Various refinements of the features noted above may exist in relation to various aspects of the present disclosure. Further features may also be incorporated in these various aspects as well. These refinements and additional features may exist individually or in any combination. For instance, various features discussed below in relation to one or more of the illustrated embodiments may be incorporated into any of the above-described aspects of the present disclosure alone or in any combination. The brief summary presented above is intended only to familiarize the reader with certain aspects and contexts of embodiments of the present disclosure without limitation to the claimed subject matter.

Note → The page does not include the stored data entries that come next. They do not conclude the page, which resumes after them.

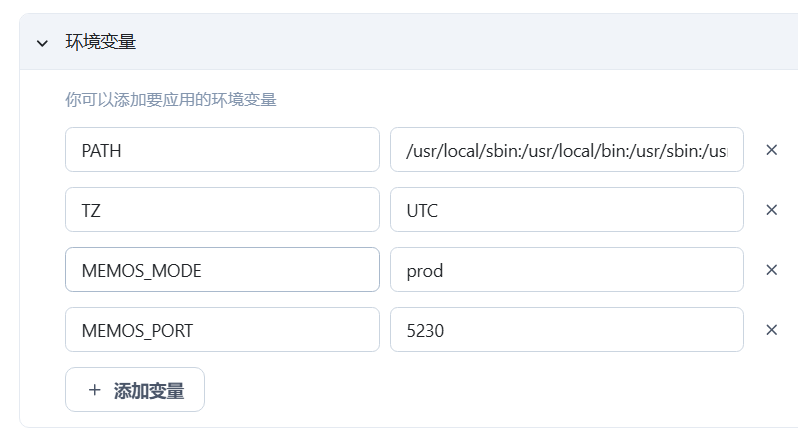The image size is (798, 430).
Task: Focus the PATH variable name field
Action: [222, 150]
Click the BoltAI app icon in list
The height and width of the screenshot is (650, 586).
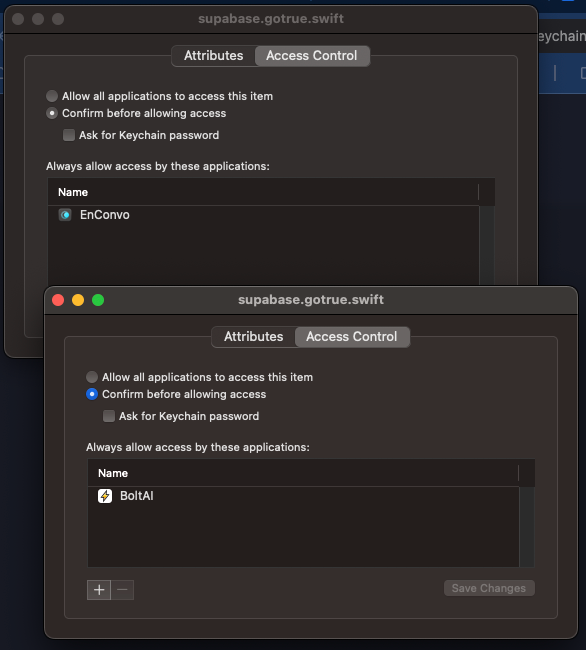[x=105, y=496]
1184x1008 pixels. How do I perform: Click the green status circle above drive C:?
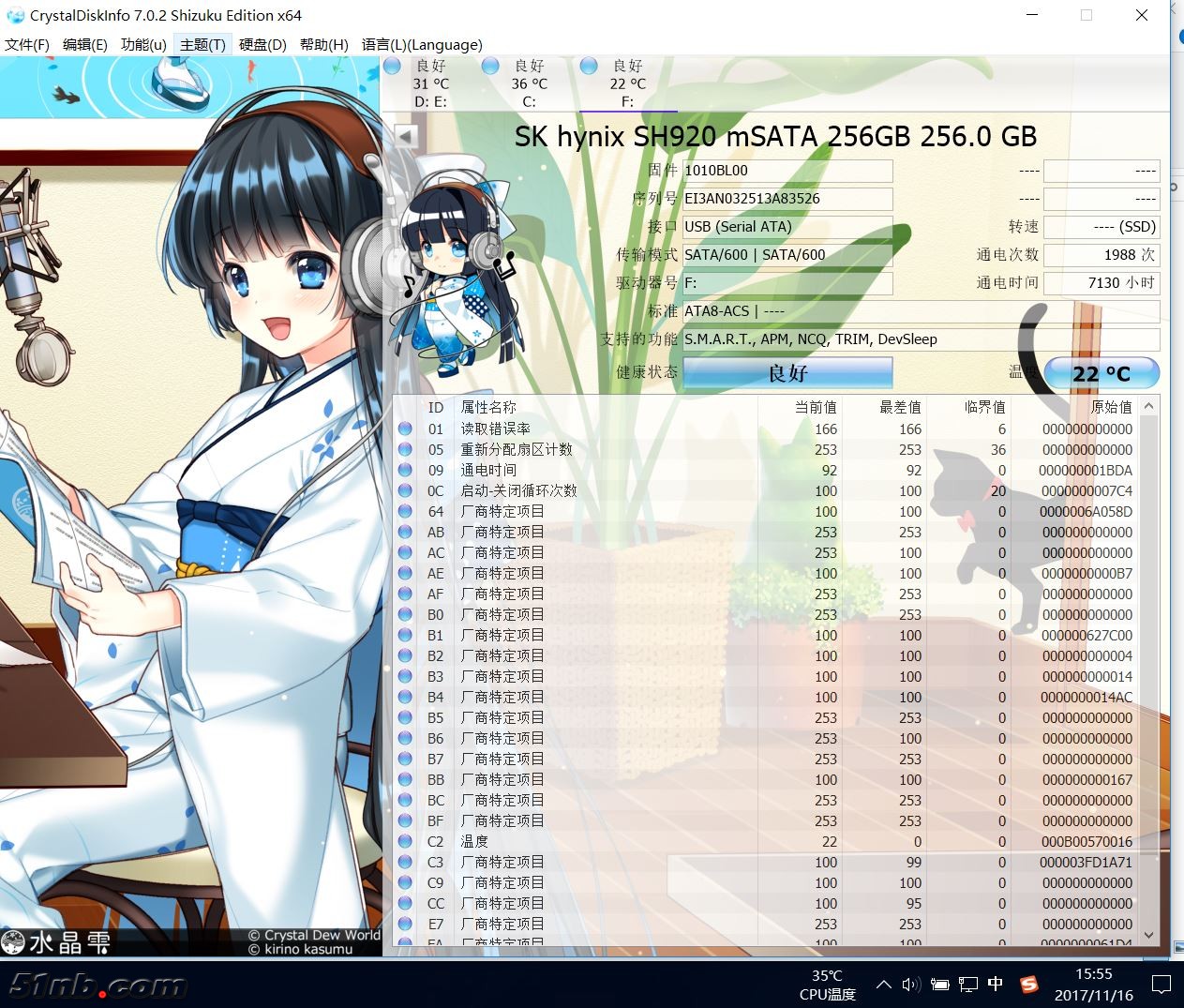coord(489,66)
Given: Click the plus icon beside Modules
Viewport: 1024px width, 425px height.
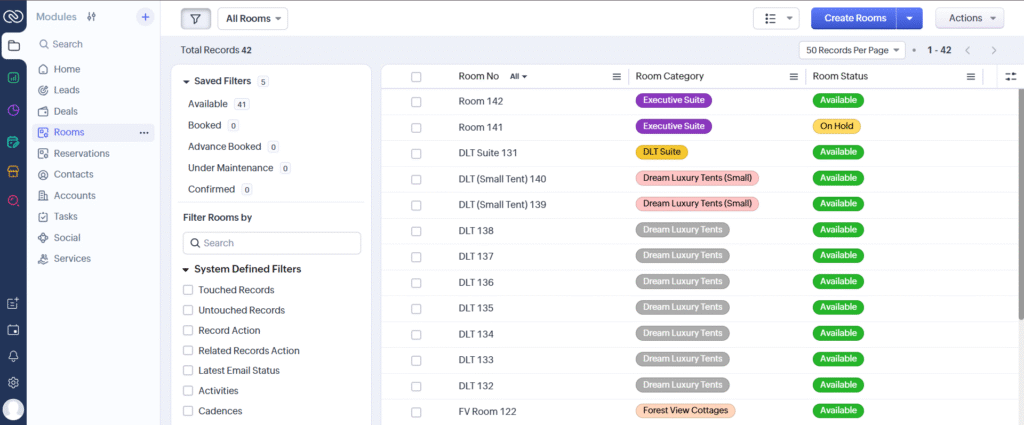Looking at the screenshot, I should coord(145,17).
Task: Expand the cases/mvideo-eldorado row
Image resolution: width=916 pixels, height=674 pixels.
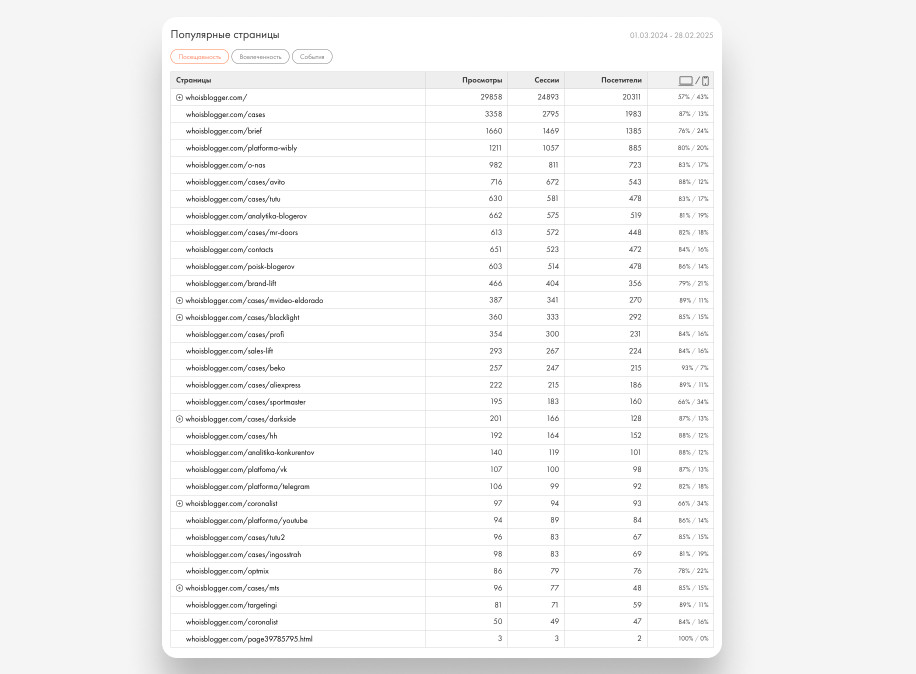Action: (179, 300)
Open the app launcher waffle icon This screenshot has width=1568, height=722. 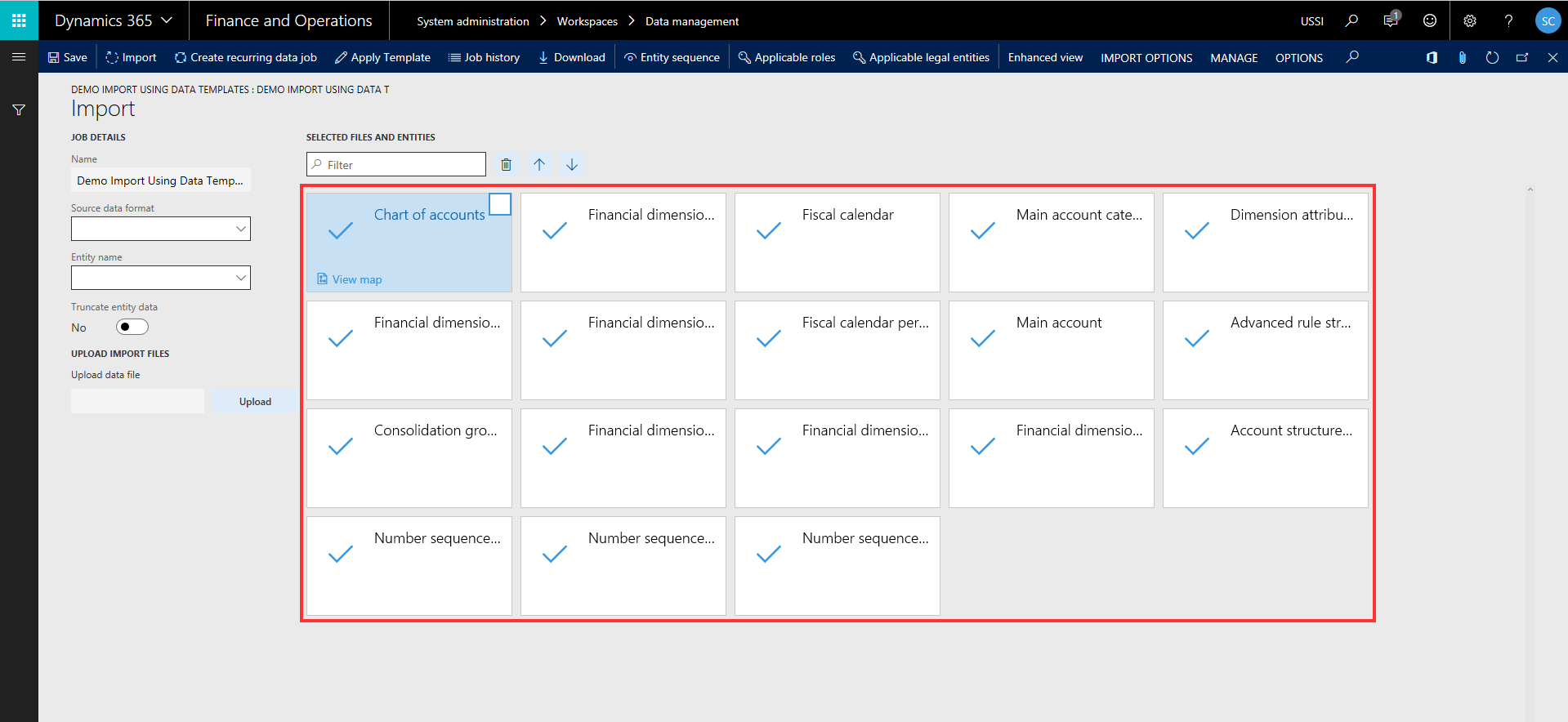coord(19,20)
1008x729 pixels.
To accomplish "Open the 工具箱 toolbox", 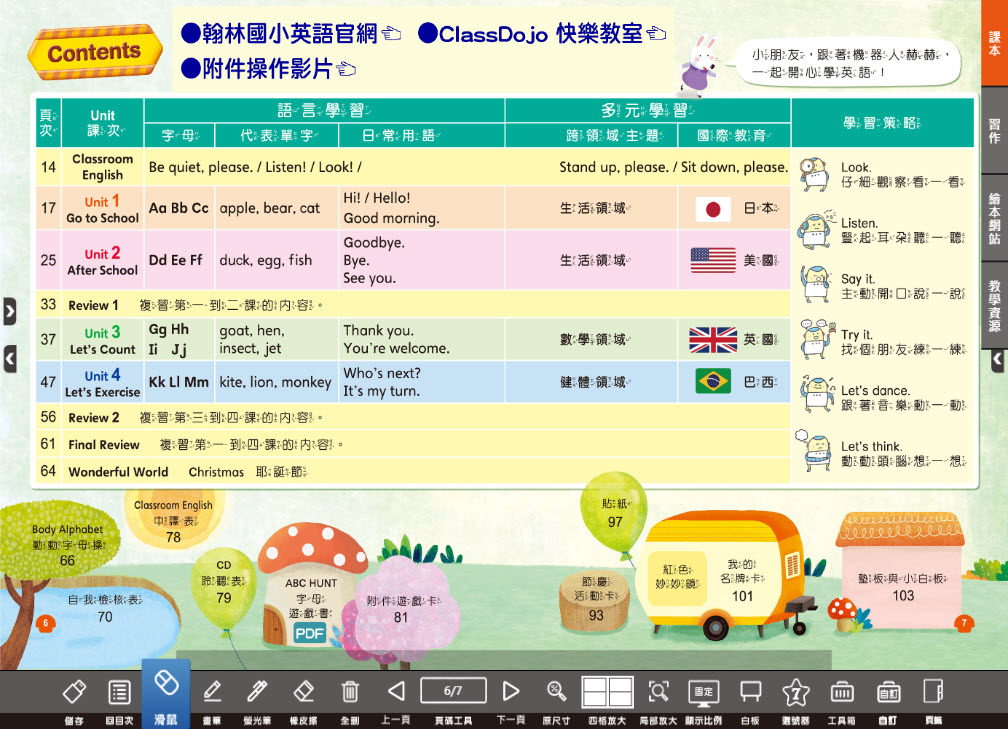I will click(841, 691).
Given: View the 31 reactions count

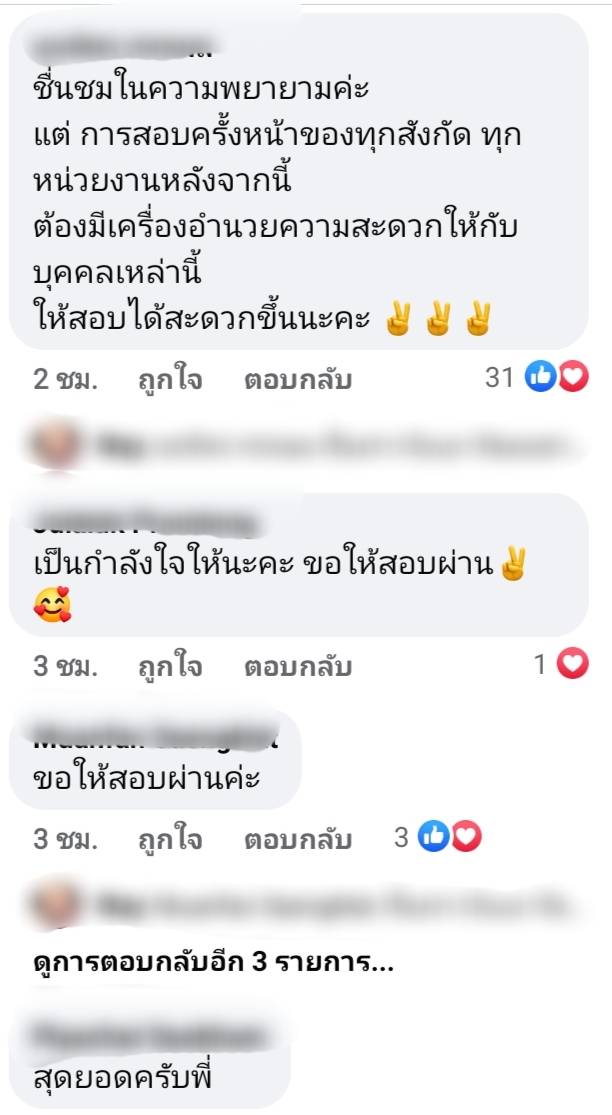Looking at the screenshot, I should click(x=499, y=378).
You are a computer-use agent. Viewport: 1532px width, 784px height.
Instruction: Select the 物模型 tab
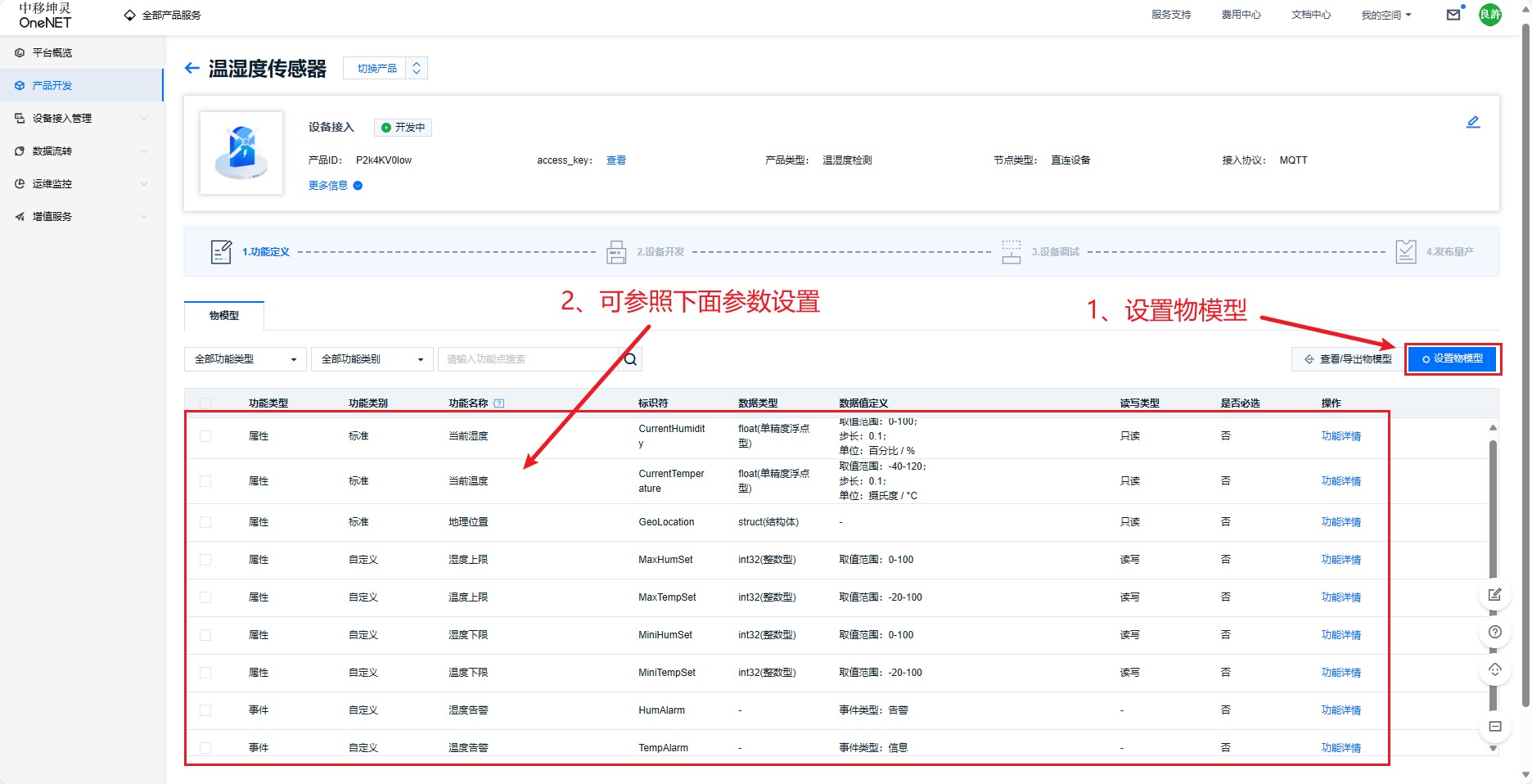(224, 316)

In the following, reference is made to embodiments of the disclosure. It should be understood, however, that the disclosure is not limited to specific described embodiments. Instead, any combination of the following features and elements, whether related to different embodiments or not, is contemplated to implement and practice the disclosure. Furthermore, although embodiments of the disclosure may achieve advantages over other possible solutions and/or over the prior art, whether or not a particular advantage is achieved by a given embodiment is not limiting of the disclosure. Thus, the following aspects, features, embodiments and advantages are merely illustrative and are not considered elements or limitations of the claims except where explicitly recited in a claim. Likewise, reference to “the disclosure” shall not be construed as a generalization of inventive subject matter disclosed herein and should not be considered to be an element or limitation of the claims except where explicitly recited in a claim.

Although the terms first, second, third, etc., may be used herein to describe various elements, components, regions, layers and/or sections, these elements, components, regions, layers and/or sections should not be limited by these terms. These terms may be only used to distinguish one element, component, region, layer or section from another region, layer or section. Terms such as “first”, “second” and other numerical terms, when used herein, do not imply a sequence or order unless clearly indicated by the context. Thus, a first element, component, region, layer or section discussed herein could be termed a second element, component, region, layer or section without departing from the teachings of the example embodiments.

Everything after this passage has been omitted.